Il brano più struggente del Requiem è sempre stato considerato il n. 5 («Ihr habt nun Traurigkeit», Ora siete nella tristezza), in cui la voce sopranile inneggia alla consolazione, trasformandosi in ipostasi della madre di Brahms, morta nel 1865. Hanna Elisabeth Müller è soprano dalla voce pastosa e dall’emissione vibrante; dando voce alla rappresentazione musicale della consolazione, sa modulare molto bene la respirazione in funzione della sonorità; peccato che qualche acuto risulti leggermente aperto.
Il penultimo brano («Denn wir haben hie keine bleibende Statt», In questa terra siamo privi di una stabile dimora) si apre con uno straordinario pizzicato degli archi; ma il piccolo miracolo curato dal direttore è un altro: rilevare i discreti interventi del corno, che richiamano il celebre trio in mi bemolle maggiore per violino, pianoforte e corno delle Alpi dell’op. 40 (composto nel 1865), con cui Brahms rammemorò la sua pratica musicale fanciullesca a seguito della morte della madre Johanna. L’acutissimo ottavino (che si sente ancor più della tromba) e i feroci colpi di timpano non fanno che ribattere la fermezza della convinzione paolina («Morte, dov’è il tuo artiglio? Inferno, dove è la tua vittoria?», 1Co 15, 55).

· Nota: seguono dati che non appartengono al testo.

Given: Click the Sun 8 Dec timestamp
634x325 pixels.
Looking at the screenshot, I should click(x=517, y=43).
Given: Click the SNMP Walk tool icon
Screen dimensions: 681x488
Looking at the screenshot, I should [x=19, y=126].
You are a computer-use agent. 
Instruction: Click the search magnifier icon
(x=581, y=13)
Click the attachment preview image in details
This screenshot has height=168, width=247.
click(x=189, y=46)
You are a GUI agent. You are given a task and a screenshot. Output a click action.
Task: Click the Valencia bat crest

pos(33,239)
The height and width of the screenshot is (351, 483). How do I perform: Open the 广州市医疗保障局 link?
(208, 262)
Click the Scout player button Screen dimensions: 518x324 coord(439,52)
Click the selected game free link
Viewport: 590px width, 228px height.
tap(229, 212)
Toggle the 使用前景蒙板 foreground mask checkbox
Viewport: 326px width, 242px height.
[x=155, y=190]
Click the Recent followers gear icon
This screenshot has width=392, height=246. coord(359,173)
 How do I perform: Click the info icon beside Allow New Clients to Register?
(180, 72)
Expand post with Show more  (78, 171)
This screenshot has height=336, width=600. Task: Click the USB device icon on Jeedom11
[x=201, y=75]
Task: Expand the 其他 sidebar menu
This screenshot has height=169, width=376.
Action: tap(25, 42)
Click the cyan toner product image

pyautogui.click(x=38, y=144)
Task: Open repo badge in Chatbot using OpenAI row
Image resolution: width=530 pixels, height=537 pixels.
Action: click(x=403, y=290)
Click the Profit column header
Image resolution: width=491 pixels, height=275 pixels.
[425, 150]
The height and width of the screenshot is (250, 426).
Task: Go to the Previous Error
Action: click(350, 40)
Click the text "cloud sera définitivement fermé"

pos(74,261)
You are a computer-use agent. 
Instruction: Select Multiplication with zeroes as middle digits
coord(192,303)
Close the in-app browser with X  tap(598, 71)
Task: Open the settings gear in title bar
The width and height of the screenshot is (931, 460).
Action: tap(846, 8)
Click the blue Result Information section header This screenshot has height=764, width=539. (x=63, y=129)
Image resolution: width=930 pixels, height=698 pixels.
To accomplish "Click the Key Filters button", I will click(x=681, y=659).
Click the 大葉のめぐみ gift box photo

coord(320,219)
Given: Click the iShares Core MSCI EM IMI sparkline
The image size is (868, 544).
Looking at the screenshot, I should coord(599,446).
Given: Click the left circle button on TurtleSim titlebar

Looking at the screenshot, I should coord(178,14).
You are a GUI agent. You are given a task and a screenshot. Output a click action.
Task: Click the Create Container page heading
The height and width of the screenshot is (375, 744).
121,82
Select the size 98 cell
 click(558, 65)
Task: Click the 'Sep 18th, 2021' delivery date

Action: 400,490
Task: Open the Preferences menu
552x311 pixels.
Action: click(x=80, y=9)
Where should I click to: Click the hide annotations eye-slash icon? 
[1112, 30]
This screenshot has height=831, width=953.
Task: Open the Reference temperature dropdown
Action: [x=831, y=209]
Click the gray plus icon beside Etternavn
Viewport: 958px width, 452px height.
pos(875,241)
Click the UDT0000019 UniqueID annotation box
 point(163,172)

«Selig sind die Toten», Beati coloro che sono morti, costituisce la benedizione finale con cui l’oratorio si chiude (Apocalisse 14, 13). Il suono quasi violento dei contrabbassi apre la pagina nel segno orchestrale, ma poi la voce corale torna protagonista, con la rara bellezza di ogni suo tono. Perché entrambi i cori fanno intendere ogni suono come un diverso tono (e perciò colore) vocale, costruendo un affresco molteplice a base di tessere bibliche. L’esecuzione è tutta quanta netta, concisa, sobria perfino negli ultimi accordi dell’arpa, prima della chiusa, a coronamento di una lettura lontanissima da ogni compiacimento retorico (e anche da autocompiacimenti personali, nel ritmo come nelle sonorità).
Bisognerebbe mozzare le mani a quello scriteriato ascoltatore che inizia subito ad applaudire (per di più con piglio stizzoso!), quando la musica è appena terminata e Saraste non ha ancora abbassato le braccia: è visibile il disappunto del direttore e del primo violino, che si scambiano un’occhiata un po’ compassionevole, forse pensando alla diseducazione del pubblico italiano. L’applauso attecchisce, poi si smorza, ondeggia, sembra spegnersi (segnale di tardiva resipiscenza; ma «Voce dal sen fuggita / più richiamar non vale»), poi scoppia deciso, per non arrestarsi più, se non dopo numerose chiamate.
Grande successo, com’era prevedibile, e di grande stile; ma bisogna concludere che a Torino, quando non è un atteggiamento direttoriale, la fretta si trasmette a qualcuno dell’uditorio?